Instructions to follow:
Exactly as they stand, copy the lines from the one containing "Task: Click the Give us feedback button" to the final line of the data; leave out the pictures.

Source material:
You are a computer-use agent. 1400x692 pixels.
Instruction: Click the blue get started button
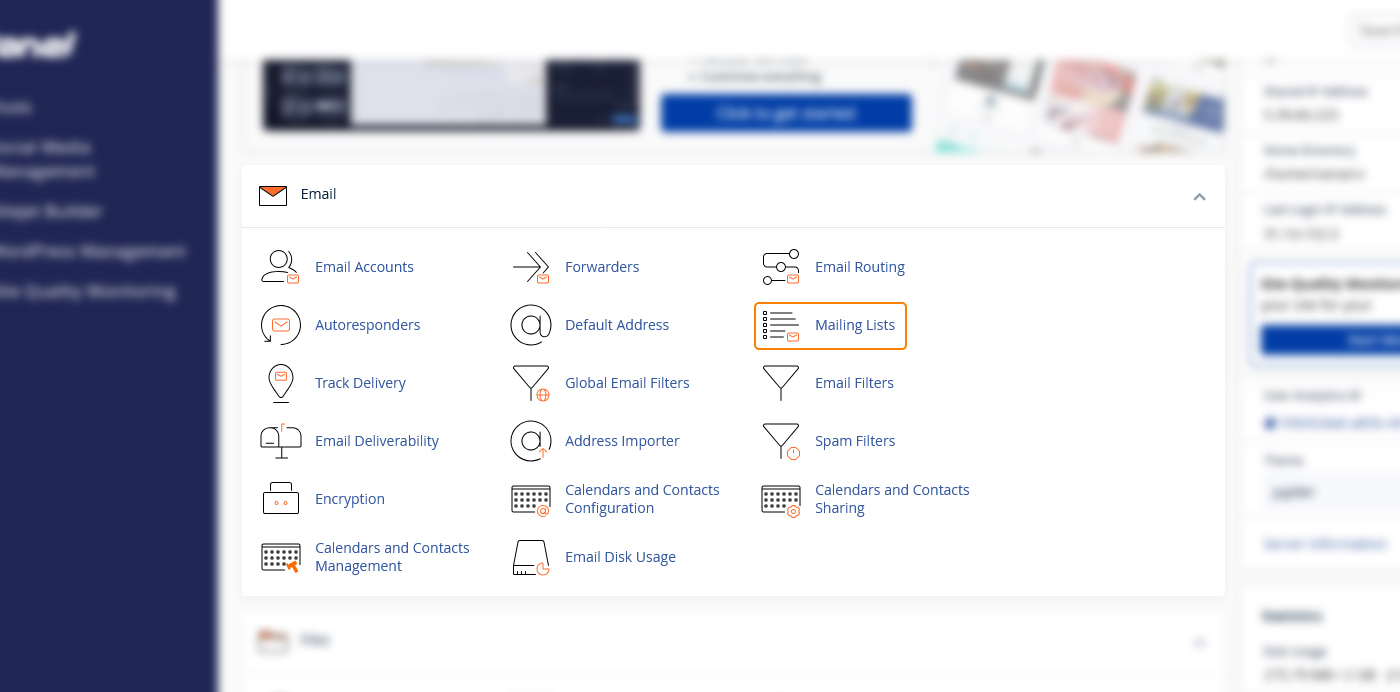pos(786,114)
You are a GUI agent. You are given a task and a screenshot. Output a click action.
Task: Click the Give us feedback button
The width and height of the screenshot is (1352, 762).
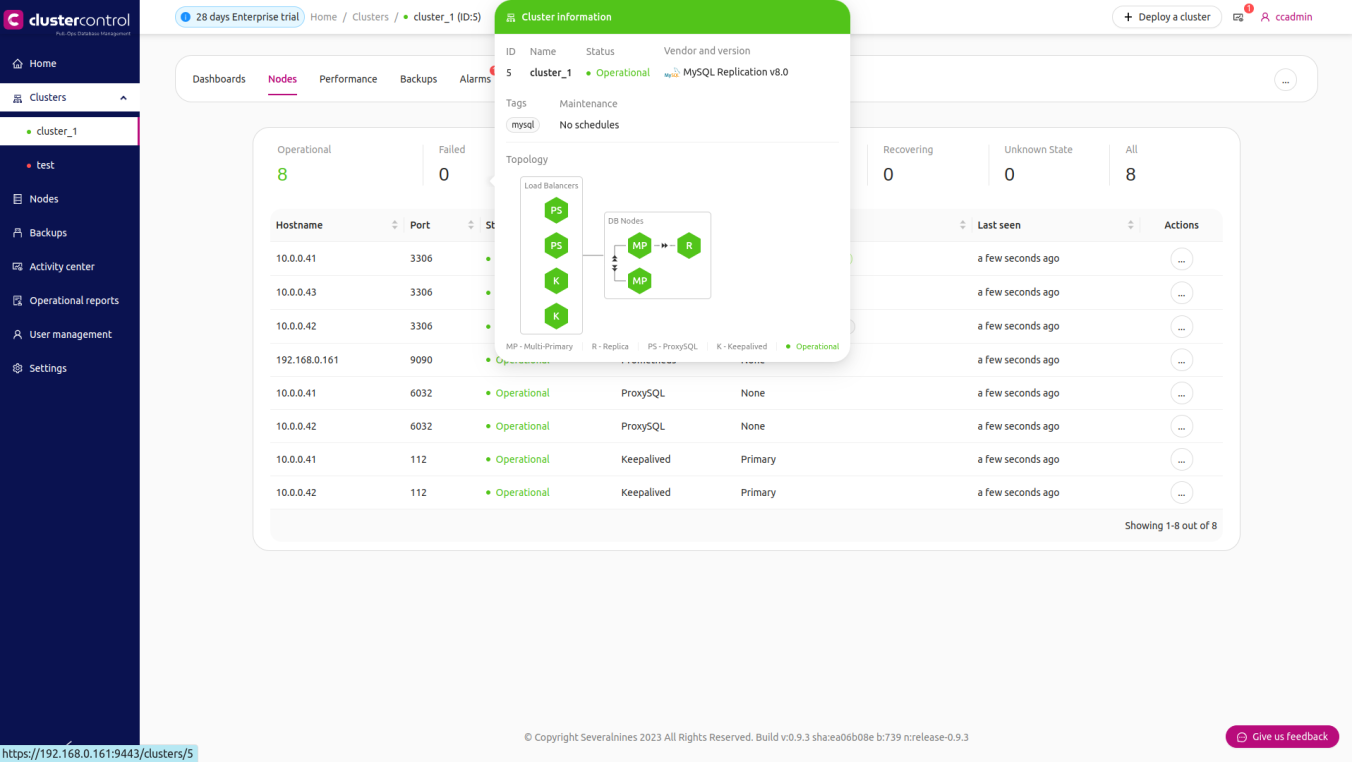tap(1282, 737)
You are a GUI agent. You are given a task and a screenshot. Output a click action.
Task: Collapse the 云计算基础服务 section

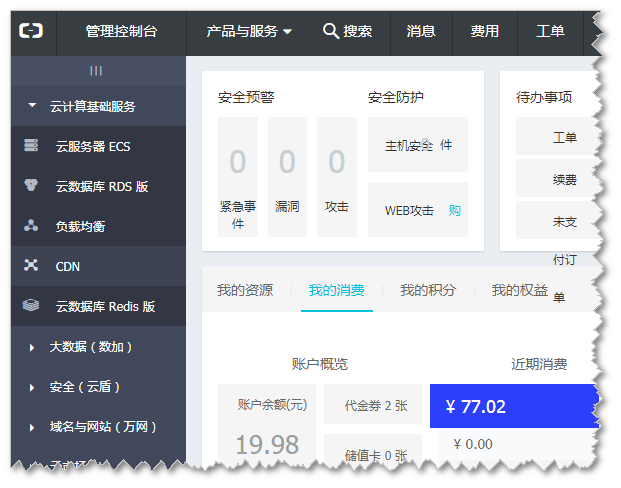click(32, 106)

Your solution:
Task: Click the Give us feedback button
The width and height of the screenshot is (1352, 762).
tap(1282, 737)
You are a GUI agent. You are given a task and a screenshot. Output a click action.
Task: Collapse the 云计算基础服务 section

click(32, 106)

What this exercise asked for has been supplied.